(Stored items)
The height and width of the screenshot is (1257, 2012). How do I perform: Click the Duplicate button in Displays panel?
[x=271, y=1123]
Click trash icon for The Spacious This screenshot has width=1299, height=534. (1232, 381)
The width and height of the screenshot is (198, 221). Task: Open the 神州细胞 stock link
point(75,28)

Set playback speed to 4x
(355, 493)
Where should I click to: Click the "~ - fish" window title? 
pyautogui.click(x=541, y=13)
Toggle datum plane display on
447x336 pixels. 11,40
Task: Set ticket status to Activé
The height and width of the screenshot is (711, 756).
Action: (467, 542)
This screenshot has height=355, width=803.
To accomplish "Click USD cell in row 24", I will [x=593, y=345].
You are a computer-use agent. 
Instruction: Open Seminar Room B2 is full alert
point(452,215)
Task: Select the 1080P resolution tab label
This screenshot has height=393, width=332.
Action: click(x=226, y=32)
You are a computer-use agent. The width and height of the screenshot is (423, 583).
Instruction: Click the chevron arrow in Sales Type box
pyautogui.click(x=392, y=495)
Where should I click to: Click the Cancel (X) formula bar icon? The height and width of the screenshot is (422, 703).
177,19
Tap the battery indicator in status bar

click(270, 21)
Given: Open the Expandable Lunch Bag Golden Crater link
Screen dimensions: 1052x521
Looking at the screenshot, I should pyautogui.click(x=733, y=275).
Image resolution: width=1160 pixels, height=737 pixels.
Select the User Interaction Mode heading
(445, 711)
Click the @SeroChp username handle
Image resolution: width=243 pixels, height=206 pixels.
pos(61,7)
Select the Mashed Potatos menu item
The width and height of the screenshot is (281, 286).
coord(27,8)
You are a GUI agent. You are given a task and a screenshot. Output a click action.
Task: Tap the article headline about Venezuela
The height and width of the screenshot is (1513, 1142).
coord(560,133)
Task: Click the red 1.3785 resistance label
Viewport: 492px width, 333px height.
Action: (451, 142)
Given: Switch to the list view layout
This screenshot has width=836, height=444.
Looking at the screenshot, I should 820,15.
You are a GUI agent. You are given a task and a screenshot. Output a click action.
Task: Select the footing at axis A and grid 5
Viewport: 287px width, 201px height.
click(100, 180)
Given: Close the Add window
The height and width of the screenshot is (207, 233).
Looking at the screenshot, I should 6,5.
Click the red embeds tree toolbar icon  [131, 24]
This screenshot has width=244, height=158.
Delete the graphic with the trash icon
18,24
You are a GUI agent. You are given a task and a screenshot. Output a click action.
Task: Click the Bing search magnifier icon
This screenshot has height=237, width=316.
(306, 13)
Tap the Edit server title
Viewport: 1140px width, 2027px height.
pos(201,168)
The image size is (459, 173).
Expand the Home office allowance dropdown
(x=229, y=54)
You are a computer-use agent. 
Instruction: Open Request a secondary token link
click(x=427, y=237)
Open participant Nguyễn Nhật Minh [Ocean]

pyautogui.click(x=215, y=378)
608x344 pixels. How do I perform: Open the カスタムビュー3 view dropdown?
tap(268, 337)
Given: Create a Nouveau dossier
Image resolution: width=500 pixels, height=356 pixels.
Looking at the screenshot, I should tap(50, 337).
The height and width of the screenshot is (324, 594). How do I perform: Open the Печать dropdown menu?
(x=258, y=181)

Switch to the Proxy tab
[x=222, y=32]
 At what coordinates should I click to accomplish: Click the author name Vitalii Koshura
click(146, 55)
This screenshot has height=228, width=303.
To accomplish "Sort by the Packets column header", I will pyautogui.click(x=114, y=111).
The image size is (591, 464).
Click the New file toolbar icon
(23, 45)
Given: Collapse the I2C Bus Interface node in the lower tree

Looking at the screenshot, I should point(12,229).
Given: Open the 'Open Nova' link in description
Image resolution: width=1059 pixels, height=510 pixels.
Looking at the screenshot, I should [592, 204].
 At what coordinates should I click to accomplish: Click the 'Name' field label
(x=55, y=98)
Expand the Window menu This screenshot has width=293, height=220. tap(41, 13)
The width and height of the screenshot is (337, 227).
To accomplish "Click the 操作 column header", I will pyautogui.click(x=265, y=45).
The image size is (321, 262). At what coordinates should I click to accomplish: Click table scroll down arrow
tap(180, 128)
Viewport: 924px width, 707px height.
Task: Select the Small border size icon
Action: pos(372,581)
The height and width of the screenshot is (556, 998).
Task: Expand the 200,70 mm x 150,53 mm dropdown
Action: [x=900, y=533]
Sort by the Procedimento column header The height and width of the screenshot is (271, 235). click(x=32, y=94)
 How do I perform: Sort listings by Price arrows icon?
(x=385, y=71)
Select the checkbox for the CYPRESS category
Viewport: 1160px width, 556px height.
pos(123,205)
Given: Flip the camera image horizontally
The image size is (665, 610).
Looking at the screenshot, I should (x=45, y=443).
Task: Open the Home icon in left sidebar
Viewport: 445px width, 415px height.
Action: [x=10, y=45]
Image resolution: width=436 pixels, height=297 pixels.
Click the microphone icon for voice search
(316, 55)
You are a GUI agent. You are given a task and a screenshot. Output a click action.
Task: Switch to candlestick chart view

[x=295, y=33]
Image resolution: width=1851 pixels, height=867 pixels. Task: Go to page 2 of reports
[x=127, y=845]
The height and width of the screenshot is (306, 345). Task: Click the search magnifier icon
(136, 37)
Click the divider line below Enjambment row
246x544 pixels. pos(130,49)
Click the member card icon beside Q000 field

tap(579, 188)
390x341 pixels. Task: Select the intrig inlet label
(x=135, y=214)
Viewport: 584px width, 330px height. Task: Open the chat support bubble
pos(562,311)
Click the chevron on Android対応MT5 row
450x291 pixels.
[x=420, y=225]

__Exercise aim__.
Give every entry once more, exactly as it reads.

__Answer area__.
The height and width of the screenshot is (1257, 2012). How do I perform: Click the Duplicate button in Displays panel?
[x=271, y=1123]
Click trash icon for The Spacious This screenshot has width=1299, height=534. (1232, 381)
The width and height of the screenshot is (198, 221). Task: Open the 神州细胞 stock link
point(75,28)

Set playback speed to 4x
(355, 493)
Where should I click to: Click the "~ - fish" window title? 
pyautogui.click(x=541, y=13)
Toggle datum plane display on
447x336 pixels. 11,40
Task: Set ticket status to Activé
The height and width of the screenshot is (711, 756).
Action: (467, 542)
This screenshot has height=355, width=803.
To accomplish "Click USD cell in row 24", I will [x=593, y=345].
You are a computer-use agent. 
Instruction: Open Seminar Room B2 is full alert
point(452,215)
Task: Select the 1080P resolution tab label
This screenshot has height=393, width=332.
Action: click(x=226, y=32)
You are a computer-use agent. The width and height of the screenshot is (423, 583).
Instruction: Click the chevron arrow in Sales Type box
pyautogui.click(x=392, y=495)
Where should I click to: Click the Cancel (X) formula bar icon? The height and width of the screenshot is (422, 703).
177,19
Tap the battery indicator in status bar

click(270, 21)
Given: Open the Expandable Lunch Bag Golden Crater link
Screen dimensions: 1052x521
Looking at the screenshot, I should pyautogui.click(x=733, y=275).
Image resolution: width=1160 pixels, height=737 pixels.
Select the User Interaction Mode heading
(445, 711)
Click the @SeroChp username handle
Image resolution: width=243 pixels, height=206 pixels.
pos(61,7)
Select the Mashed Potatos menu item
The width and height of the screenshot is (281, 286).
coord(27,8)
You are a GUI agent. You are given a task and a screenshot. Output a click action.
Task: Tap the article headline about Venezuela
The height and width of the screenshot is (1513, 1142).
coord(560,133)
Task: Click the red 1.3785 resistance label
Viewport: 492px width, 333px height.
Action: (451, 142)
Given: Switch to the list view layout
This screenshot has width=836, height=444.
Looking at the screenshot, I should 820,15.
You are a GUI agent. You are given a task and a screenshot. Output a click action.
Task: Select the footing at axis A and grid 5
Viewport: 287px width, 201px height.
click(100, 180)
Given: Close the Add window
The height and width of the screenshot is (207, 233).
Looking at the screenshot, I should 6,5.
Click the red embeds tree toolbar icon  [131, 24]
This screenshot has width=244, height=158.
Delete the graphic with the trash icon
18,24
You are a GUI agent. You are given a task and a screenshot. Output a click action.
Task: Click the Bing search magnifier icon
This screenshot has height=237, width=316.
(306, 13)
Tap the Edit server title
Viewport: 1140px width, 2027px height.
pos(201,168)
The image size is (459, 173).
Expand the Home office allowance dropdown
(x=229, y=54)
You are a computer-use agent. 
Instruction: Open Request a secondary token link
click(x=427, y=237)
Open participant Nguyễn Nhật Minh [Ocean]

pyautogui.click(x=215, y=378)
608x344 pixels. How do I perform: Open the カスタムビュー3 view dropdown?
tap(268, 337)
Given: Create a Nouveau dossier
Image resolution: width=500 pixels, height=356 pixels.
Looking at the screenshot, I should tap(50, 337).
The height and width of the screenshot is (324, 594). How do I perform: Open the Печать dropdown menu?
(x=258, y=181)

Switch to the Proxy tab
[x=222, y=32]
 At what coordinates should I click to accomplish: Click the author name Vitalii Koshura
click(146, 55)
This screenshot has height=228, width=303.
To accomplish "Sort by the Packets column header", I will pyautogui.click(x=114, y=111).
The image size is (591, 464).
Click the New file toolbar icon
(23, 45)
Given: Collapse the I2C Bus Interface node in the lower tree

Looking at the screenshot, I should point(12,229).
Given: Open the 'Open Nova' link in description
Image resolution: width=1059 pixels, height=510 pixels.
Looking at the screenshot, I should [592, 204].
 At what coordinates should I click to accomplish: Click the 'Name' field label
(x=55, y=98)
Expand the Window menu This screenshot has width=293, height=220. tap(41, 13)
The width and height of the screenshot is (337, 227).
To accomplish "Click the 操作 column header", I will pyautogui.click(x=265, y=45).
The image size is (321, 262). At what coordinates should I click to accomplish: Click table scroll down arrow
tap(180, 128)
Viewport: 924px width, 707px height.
Task: Select the Small border size icon
Action: pos(372,581)
The height and width of the screenshot is (556, 998).
Task: Expand the 200,70 mm x 150,53 mm dropdown
Action: [x=900, y=533]
Sort by the Procedimento column header The height and width of the screenshot is (271, 235). click(x=32, y=94)
 How do I perform: Sort listings by Price arrows icon?
(x=385, y=71)
Select the checkbox for the CYPRESS category
Viewport: 1160px width, 556px height.
pos(123,205)
Given: Flip the camera image horizontally
The image size is (665, 610).
Looking at the screenshot, I should (x=45, y=443).
Task: Open the Home icon in left sidebar
Viewport: 445px width, 415px height.
Action: [x=10, y=45]
Image resolution: width=436 pixels, height=297 pixels.
Click the microphone icon for voice search
(316, 55)
You are a GUI agent. You are given a task and a screenshot. Output a click action.
Task: Switch to candlestick chart view

[x=295, y=33]
Image resolution: width=1851 pixels, height=867 pixels. Task: Go to page 2 of reports
[x=127, y=845]
The height and width of the screenshot is (306, 345). Task: Click the search magnifier icon
(136, 37)
Click the divider line below Enjambment row
246x544 pixels. pos(130,49)
Click the member card icon beside Q000 field

tap(579, 188)
390x341 pixels. Task: Select the intrig inlet label
(x=135, y=214)
Viewport: 584px width, 330px height. Task: Open the chat support bubble
pos(562,311)
Click the chevron on Android対応MT5 row
450x291 pixels.
[x=420, y=225]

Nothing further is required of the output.